针对传统反应精馏技术潜力巨大而又难以直接应用于含不凝性气体反应过程的关键问题，本项目以CO2和甲醇直接转化为碳酸二甲酯（DMC）为研究对象，发展基于气相反应器的背包式反应精馏强化方法，探索含不凝性气体反应物的新型反应精馏共性关键技术。通过确定含不凝性气体体系气-液-液相平衡和气相反应动力学的模型及参数，建立非平衡级精馏过程和气相反应器的过程机理模型，构建多级背包式气相反应器与精馏塔耦合系统的流程拓扑结构，并进行过程模拟模拟与优化，理解背包式气相反应器与精馏塔的协同作用，阐明背包式反应器对过程的强化机理和引入机制；同时结合耦合过程动态特性和非线性多态特性分析，考察多级反应器与精馏塔耦合拓扑结构以及关键工艺参数的影响，优化耦合反应精馏过程的工艺参数，同时结合过程实验，获得以气相反应器强化的CO2和甲醇直接合成DMC反应精馏基本工艺条件，为开发可大规模生产的CO2转化关键技术奠定基础。

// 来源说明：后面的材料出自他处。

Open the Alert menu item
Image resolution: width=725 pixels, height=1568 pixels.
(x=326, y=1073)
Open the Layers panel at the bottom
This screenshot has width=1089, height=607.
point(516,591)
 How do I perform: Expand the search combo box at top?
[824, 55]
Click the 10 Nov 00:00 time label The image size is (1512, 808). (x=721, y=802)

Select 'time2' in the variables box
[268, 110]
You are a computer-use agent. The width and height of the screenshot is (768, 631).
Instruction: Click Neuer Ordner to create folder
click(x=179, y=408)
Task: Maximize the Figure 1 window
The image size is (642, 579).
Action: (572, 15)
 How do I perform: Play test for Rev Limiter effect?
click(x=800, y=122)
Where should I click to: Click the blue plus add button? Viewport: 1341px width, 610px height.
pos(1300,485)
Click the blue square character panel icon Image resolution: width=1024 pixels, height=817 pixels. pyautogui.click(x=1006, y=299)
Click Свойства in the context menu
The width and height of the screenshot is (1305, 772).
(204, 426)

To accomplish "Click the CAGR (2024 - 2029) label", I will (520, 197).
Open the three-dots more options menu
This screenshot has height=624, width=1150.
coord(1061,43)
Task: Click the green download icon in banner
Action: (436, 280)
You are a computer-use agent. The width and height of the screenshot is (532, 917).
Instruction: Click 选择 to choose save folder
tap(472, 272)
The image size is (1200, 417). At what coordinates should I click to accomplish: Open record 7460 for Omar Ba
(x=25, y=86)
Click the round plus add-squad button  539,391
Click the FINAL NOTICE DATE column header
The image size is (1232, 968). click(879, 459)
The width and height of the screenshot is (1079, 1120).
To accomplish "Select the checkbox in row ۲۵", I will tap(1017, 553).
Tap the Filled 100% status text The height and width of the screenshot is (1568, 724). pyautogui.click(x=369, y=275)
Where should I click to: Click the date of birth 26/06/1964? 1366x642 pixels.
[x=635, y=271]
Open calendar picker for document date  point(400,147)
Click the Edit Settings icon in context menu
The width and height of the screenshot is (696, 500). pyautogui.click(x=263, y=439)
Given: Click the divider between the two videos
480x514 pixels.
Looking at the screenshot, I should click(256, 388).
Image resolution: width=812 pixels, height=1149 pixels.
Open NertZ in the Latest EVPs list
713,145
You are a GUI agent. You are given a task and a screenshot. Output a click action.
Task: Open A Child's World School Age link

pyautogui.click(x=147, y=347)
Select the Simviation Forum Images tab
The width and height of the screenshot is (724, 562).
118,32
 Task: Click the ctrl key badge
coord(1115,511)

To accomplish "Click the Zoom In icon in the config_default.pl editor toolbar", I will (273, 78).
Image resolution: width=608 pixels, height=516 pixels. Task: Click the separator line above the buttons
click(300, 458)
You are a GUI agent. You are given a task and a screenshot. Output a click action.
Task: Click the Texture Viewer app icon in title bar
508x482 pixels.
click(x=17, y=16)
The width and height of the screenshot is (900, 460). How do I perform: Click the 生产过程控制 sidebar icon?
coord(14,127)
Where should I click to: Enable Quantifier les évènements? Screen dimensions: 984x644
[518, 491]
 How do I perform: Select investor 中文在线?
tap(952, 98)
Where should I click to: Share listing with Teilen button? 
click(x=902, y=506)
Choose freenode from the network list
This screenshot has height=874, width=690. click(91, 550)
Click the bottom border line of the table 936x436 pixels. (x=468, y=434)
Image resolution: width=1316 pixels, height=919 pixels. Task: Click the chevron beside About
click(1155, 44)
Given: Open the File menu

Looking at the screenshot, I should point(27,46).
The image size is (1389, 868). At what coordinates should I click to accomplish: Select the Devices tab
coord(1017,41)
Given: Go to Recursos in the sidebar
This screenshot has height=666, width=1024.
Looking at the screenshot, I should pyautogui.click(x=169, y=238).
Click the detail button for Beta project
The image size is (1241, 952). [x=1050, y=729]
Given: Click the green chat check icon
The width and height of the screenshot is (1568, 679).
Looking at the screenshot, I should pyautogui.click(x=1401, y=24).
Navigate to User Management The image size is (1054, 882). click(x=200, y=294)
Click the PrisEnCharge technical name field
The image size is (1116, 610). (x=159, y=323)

以碳酸二甲酯（DMC）为代表的有机碳酸酯类化合物具有毒性低，附加值高等优点，可作为绿色环保的有机溶剂和良好的油品添加剂，同时也是锂电池中的电解质以及有机合成过程中重要的平台化合物，在化学工业中有着广泛的应用前景。由醇类与CO2直接合成的反应工艺原料来源广，价格低廉且原子经济性高，成为生产有机碳酸酯重要的研究方向。针对CO2不易活化，产物选择性和收率低，以及后续分离困难等一系列核心问题，我们制备适宜的催化剂或吸收剂提高对CO2的捕集能力和活化效果，并以过程强化概念为指导，通过耦合脱水反应，采用反应精馏技术，以及加入低极性有机溶剂的方法实现反应物与产物的原位分离，打破化学平衡，从而克服该体系在反应和分离上所受的制约。上述研究为高效率和低能耗捕集利用CO2以及实现有机碳酸酯工业化提供技术参考。.针对由甲醇和CO2直接合成DMC的气相反应提出一种背包式反应精馏工艺过程。系统地研究了反应精馏塔结构参数（如侧线采出与侧线回流位置）和操作条件（如进料比与回流比）等对过程强化效果的影响规律。采用此工艺，通过精馏作用原位分离反应物（甲醇与CO2）和产物（DMC和水），打破反应平衡的限制，使反应转化率能够从10%上升至99%以上。在此基础上，耦合环氧乙烷水合反应，消耗系统中产生的水，在将甲醇转化率提高至99.5%的同时大幅降低反应循环量与塔釜能耗。.考虑到气相过程中操作条件苛刻，原料难以分离回收的局限性，我们在液相常温常压条件下构建咪唑类离子液体和卤代烃协同的CO2与醇合成有机碳酸酯的两步法反应过程。利用咪唑类离子液体对CO2的化学吸收作用捕集和活化CO2，负载的CO2在体系中所占质量分数最高可达26.9%。再加入醇与卤代烃，得到有机碳酸酯的选择性和收率最高可达99.9%和40.1%。醇作为亲核试剂和烷氧基化试剂直接参与有机碳酸酯的生成。而卤代烃展现其良好的溶剂化效应并以烷基化效应调控反应路径，降低反应活化能，原位除去反应生成的水，打破化学平衡，极大地提高了产物选择性和收率。